Acacia Mining shares nosed up this morning after the Tanzanian miner said it was "hopeful" over coming to an agreement on an export ban that is costing the firm $1m (£0.8m) a day.

The FTSE 250 firm said it has co-operated with a secondary investigation by Tanzanian authorities into claims it hid the levels of gold and copper it is exporting from the country.

Shares rose around three per cent in early trading.

A initial government investigation, published on 24 May, alleged wrongdoing by Acacia and sent shares sprawling. Over a quarter was wiped off the firm's market cap in the wake of the news.

Read more: Acacia Mining shares crash after Tanzania report alleges wrongdoing

Formerly known as African Barrick Gold, Acacia was banned from exporting both gold and copper by the Tanzanian government in March. Authorities launched an investigation as the government wants to ensure raw material extracted is processed in the east African country.

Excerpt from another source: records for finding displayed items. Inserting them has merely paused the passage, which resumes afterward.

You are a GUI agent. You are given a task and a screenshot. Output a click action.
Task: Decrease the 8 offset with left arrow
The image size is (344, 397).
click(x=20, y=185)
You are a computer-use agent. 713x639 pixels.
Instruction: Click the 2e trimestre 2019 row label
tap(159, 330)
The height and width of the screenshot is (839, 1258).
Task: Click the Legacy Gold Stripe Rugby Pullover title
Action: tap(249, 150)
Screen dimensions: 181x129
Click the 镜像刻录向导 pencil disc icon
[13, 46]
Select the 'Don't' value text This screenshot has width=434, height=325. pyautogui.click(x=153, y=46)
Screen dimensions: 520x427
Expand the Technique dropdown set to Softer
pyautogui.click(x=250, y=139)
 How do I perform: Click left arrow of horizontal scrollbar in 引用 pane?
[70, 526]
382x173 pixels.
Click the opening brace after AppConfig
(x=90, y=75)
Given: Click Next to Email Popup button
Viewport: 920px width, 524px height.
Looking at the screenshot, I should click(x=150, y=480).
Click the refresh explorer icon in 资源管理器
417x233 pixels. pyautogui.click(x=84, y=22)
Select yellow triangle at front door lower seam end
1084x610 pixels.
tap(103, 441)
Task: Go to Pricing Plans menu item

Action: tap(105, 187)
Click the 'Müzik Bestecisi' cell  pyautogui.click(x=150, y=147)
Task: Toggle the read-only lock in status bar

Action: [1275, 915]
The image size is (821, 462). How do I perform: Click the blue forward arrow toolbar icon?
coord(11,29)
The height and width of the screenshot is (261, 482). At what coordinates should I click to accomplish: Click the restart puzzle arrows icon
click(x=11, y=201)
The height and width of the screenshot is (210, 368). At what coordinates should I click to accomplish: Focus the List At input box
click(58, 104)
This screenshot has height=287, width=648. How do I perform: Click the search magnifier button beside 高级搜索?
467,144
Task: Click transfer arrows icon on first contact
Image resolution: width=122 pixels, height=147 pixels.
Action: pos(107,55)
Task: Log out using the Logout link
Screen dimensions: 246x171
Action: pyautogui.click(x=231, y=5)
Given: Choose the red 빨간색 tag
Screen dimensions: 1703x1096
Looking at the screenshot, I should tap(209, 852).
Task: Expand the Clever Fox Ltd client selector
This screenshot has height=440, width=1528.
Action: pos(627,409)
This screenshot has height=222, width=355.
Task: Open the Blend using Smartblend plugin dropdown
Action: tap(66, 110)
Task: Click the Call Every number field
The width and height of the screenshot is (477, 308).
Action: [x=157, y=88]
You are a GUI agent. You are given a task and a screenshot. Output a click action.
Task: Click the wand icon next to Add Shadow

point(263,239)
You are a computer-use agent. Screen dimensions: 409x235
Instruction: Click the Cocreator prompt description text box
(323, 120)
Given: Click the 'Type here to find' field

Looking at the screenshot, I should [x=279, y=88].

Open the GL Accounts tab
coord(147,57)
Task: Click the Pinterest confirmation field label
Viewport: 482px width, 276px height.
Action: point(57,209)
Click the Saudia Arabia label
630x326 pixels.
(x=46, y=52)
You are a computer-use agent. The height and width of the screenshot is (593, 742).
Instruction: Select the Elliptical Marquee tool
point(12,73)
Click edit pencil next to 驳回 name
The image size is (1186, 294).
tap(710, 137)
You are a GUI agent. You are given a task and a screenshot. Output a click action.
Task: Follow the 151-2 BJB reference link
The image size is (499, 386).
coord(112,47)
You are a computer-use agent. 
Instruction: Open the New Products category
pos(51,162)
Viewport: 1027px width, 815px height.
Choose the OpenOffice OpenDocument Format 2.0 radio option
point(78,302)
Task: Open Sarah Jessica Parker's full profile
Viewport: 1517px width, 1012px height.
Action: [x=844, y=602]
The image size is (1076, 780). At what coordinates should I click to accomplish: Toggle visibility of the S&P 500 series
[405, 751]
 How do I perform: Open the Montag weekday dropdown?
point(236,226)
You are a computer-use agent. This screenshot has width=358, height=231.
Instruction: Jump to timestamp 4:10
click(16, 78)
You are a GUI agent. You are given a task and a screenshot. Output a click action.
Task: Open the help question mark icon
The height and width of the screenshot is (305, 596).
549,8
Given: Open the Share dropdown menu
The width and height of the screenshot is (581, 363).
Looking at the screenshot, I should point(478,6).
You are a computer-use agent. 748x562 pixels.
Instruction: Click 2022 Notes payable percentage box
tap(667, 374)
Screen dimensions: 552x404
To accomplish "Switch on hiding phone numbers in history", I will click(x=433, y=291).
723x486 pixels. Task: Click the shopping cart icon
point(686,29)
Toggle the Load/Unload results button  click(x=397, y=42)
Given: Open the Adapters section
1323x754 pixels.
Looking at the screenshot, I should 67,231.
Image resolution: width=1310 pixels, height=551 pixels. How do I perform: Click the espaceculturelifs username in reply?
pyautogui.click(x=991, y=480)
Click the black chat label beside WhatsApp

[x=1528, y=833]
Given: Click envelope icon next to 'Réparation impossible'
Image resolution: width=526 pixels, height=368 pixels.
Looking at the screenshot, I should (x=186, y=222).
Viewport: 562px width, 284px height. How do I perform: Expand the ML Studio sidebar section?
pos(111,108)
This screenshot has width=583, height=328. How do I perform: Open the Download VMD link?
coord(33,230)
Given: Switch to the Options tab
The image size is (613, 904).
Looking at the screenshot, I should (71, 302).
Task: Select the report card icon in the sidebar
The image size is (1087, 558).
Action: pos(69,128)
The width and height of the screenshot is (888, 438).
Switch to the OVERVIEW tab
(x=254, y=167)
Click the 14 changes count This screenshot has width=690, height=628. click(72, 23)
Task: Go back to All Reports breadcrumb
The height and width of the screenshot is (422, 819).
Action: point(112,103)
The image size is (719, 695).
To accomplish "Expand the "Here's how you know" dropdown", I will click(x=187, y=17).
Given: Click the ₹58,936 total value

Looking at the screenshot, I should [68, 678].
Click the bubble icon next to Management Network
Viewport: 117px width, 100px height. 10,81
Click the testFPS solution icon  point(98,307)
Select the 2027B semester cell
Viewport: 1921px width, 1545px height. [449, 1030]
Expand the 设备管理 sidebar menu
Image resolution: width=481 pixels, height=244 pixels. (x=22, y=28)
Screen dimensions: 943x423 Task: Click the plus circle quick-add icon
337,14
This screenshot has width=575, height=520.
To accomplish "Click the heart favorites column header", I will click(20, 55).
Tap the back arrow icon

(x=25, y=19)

In today's announcement to the stockmarket Acacia said: "We believe that the second committee is close to completing its work, following which we would welcome the opportunity to discuss the findings directly with the government.

We remain hopeful that we will be able to reach a resolution to the current situation with the government so that we can continue to deliver strong performance from our mines for the benefit of all stakeholders.

Read more: Acacia's shares have fallen after it called off merger talks with Endeavour

Acacia said its mines were operating as normal and was stockpiling gold and copper concentrate. It admitted there had been "some impact on productivity levels" as a result of the export ban, but said these were not sufficient for Acacia to adjust forecasts.

The miner said it was taking steps "to minimise further cash outflows from the business".